Valdes is een van de oprichters van een groep in NYC-DSA genaamd Comrades with Kids, die politieke voorlichting heeft samengesteld over de beruchte ondemocratische en complexe schoolpolitiek van New York City en zich voorbereidt op het leiden van kandidaten in de Community Education Councils (CEC’s) van 2025. verkiezingen. De CEC’s zijn een minder machtige, minder democratische versie van een schoolbestuur, maar desalniettemin de moeite waard om te betwisten, omdat ze wel een aantal beleidsbeslissingen nemen en bij de laatste verkiezingen een rechtse lei, gesteund door geld van buitenaf, aanzienlijke macht heeft verworven, deels dankzij slapdash progressief organiseren en de ondoorzichtigheid van het proces.

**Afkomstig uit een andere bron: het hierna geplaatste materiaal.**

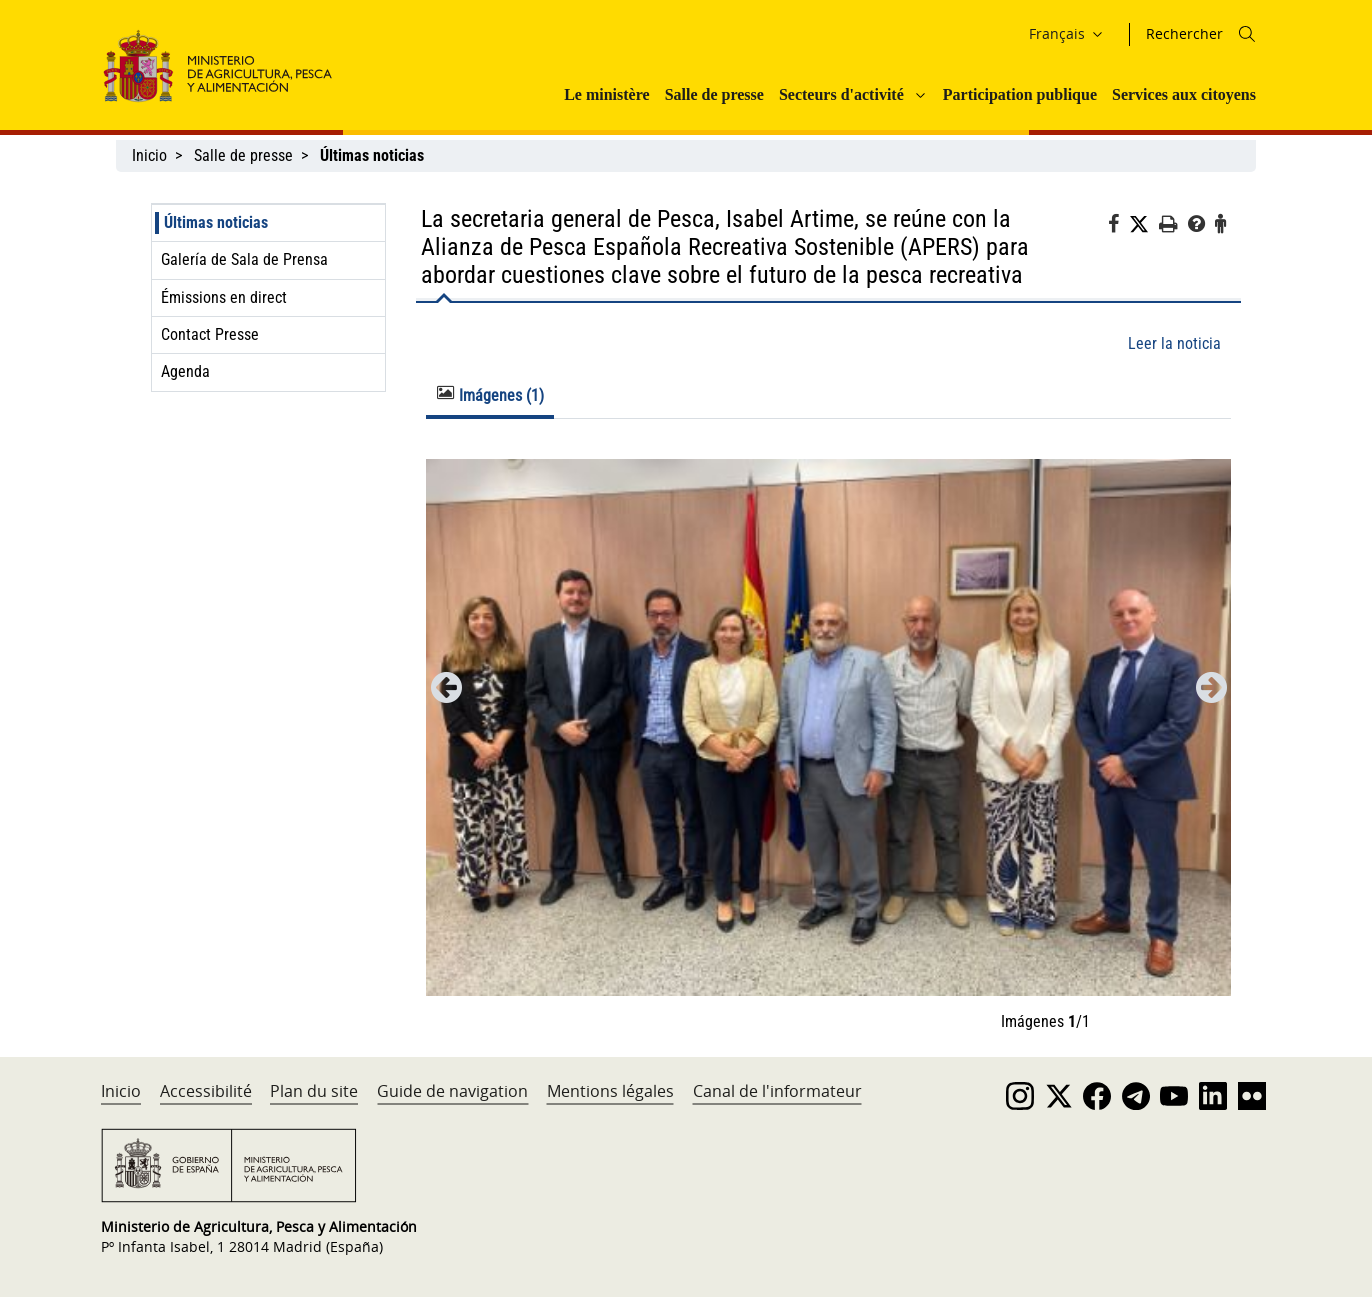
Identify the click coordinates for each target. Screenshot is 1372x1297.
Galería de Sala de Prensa (244, 259)
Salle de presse (714, 94)
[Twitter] (1144, 225)
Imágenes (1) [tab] (490, 395)
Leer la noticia (1174, 343)
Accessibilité (206, 1091)
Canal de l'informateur (777, 1091)
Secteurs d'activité (841, 94)
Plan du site (314, 1091)
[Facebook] (1118, 227)
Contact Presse (210, 334)
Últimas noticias (216, 222)
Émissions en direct (224, 297)
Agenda (185, 371)
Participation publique (1020, 94)
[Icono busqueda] (1247, 34)
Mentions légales (610, 1091)
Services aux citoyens (1184, 94)
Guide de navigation (452, 1091)
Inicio (149, 155)
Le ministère (606, 94)
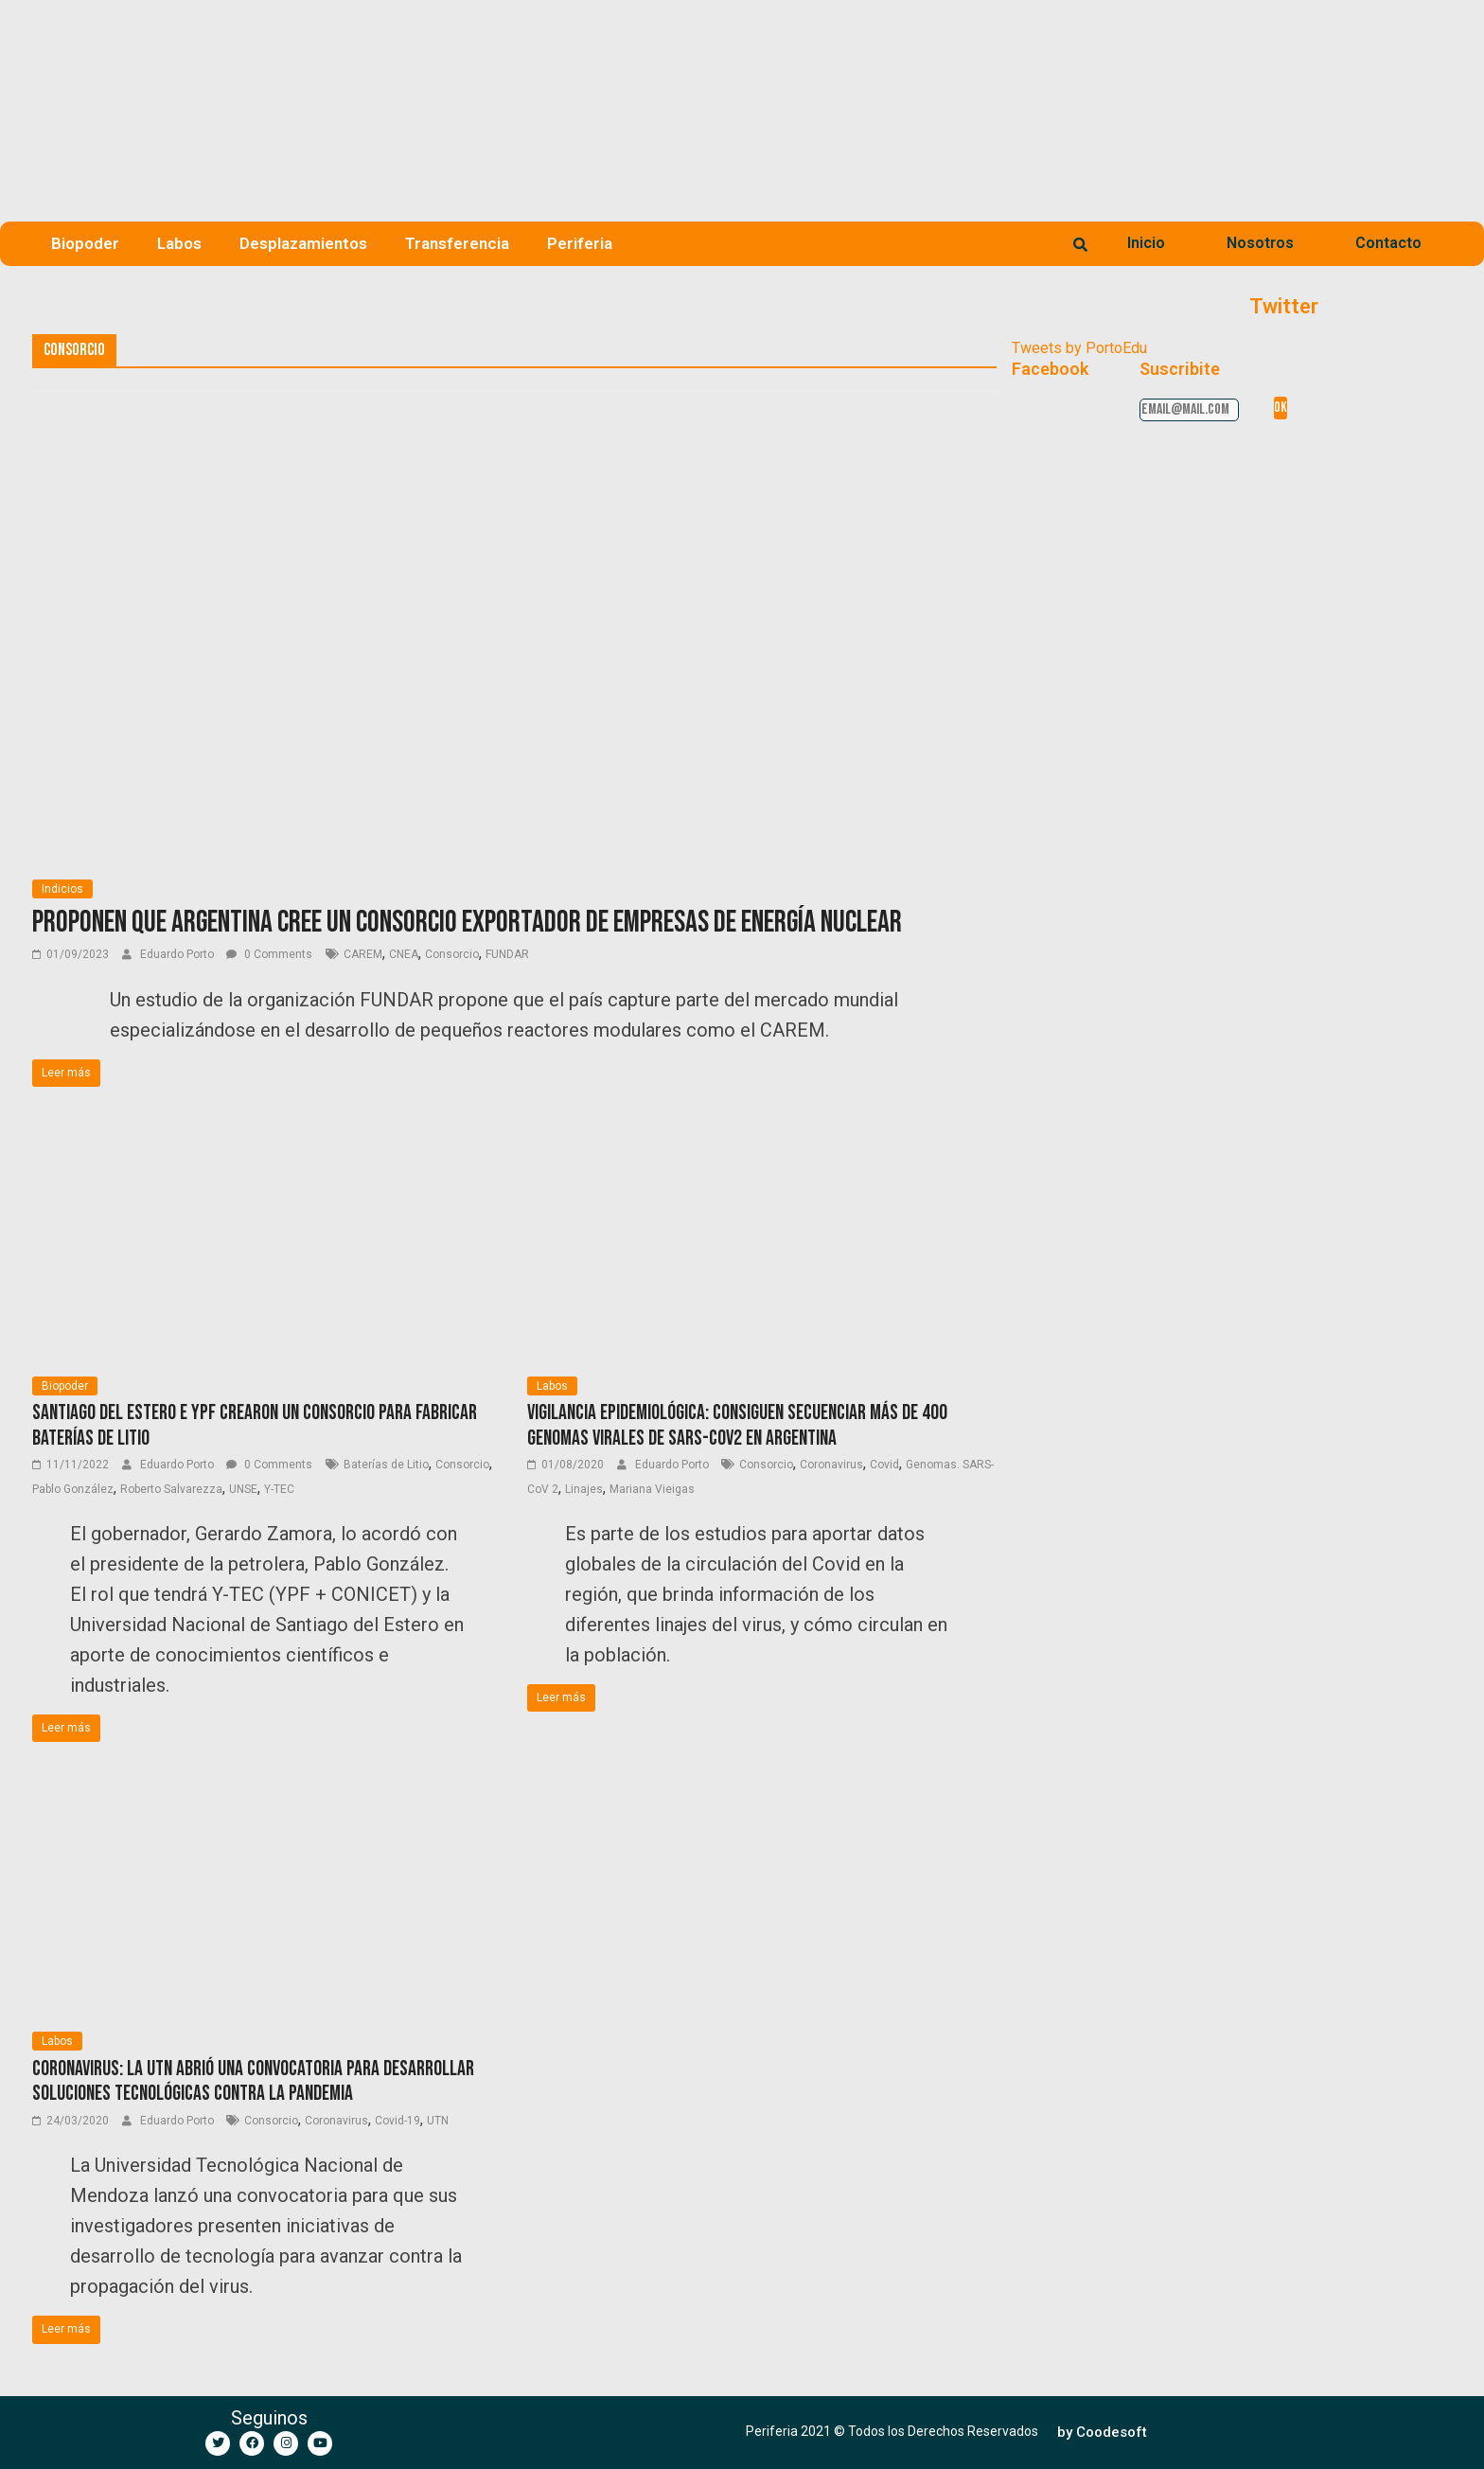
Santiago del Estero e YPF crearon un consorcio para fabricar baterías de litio (254, 1425)
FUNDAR (507, 954)
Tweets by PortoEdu (1079, 348)
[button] (1102, 2432)
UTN (438, 2120)
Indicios (62, 889)
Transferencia (457, 243)
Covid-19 (397, 2120)
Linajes (584, 1489)
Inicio (1146, 243)
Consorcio (452, 954)
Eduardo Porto (178, 954)
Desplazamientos (303, 243)
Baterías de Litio (386, 1464)
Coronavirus (831, 1464)
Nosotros (1260, 243)
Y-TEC (279, 1489)
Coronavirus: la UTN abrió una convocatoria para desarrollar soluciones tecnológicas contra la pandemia (253, 2081)
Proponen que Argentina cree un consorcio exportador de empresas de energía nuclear (467, 922)
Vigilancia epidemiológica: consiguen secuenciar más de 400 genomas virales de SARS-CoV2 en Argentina (737, 1425)
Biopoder (85, 243)
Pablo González (73, 1489)
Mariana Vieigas (652, 1489)
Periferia (579, 243)
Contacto (1388, 243)
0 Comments (269, 954)
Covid (884, 1464)
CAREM (363, 954)
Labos (179, 243)
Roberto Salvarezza (171, 1489)
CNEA (403, 954)
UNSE (243, 1489)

Door verbinding te maken met andere progressieve groepen die zich al tientallen jaren in New York bezighouden met onderwijsvraagstukken, elk in hun eigen silo’s, zou DSA in staat kunnen zijn de antidemocratische structuren en verwarrende boodschappen te doorbreken door ouders te organiseren rond een bredere visie van robuust gefinancierde openbare instellingen. die ervoor zorgen dat alle gezinnen en kinderen kunnen floreren. Valdes wijst erop dat de resolutie van de Conventie van afgelopen zomer unaniem werd aangenomen, wat een zeldzame consensus is in een beroemde, verdeelde socialistische organisatie. Deze inspanningen bieden hoop dat, zoals Valdes zegt, “we een werkelijk gezinsvriendelijke samenleving kunnen hebben.”
Dat is een visie die veel overtuigender is dan de haat die rechts voedt, en het is een visie die zou kunnen winnen.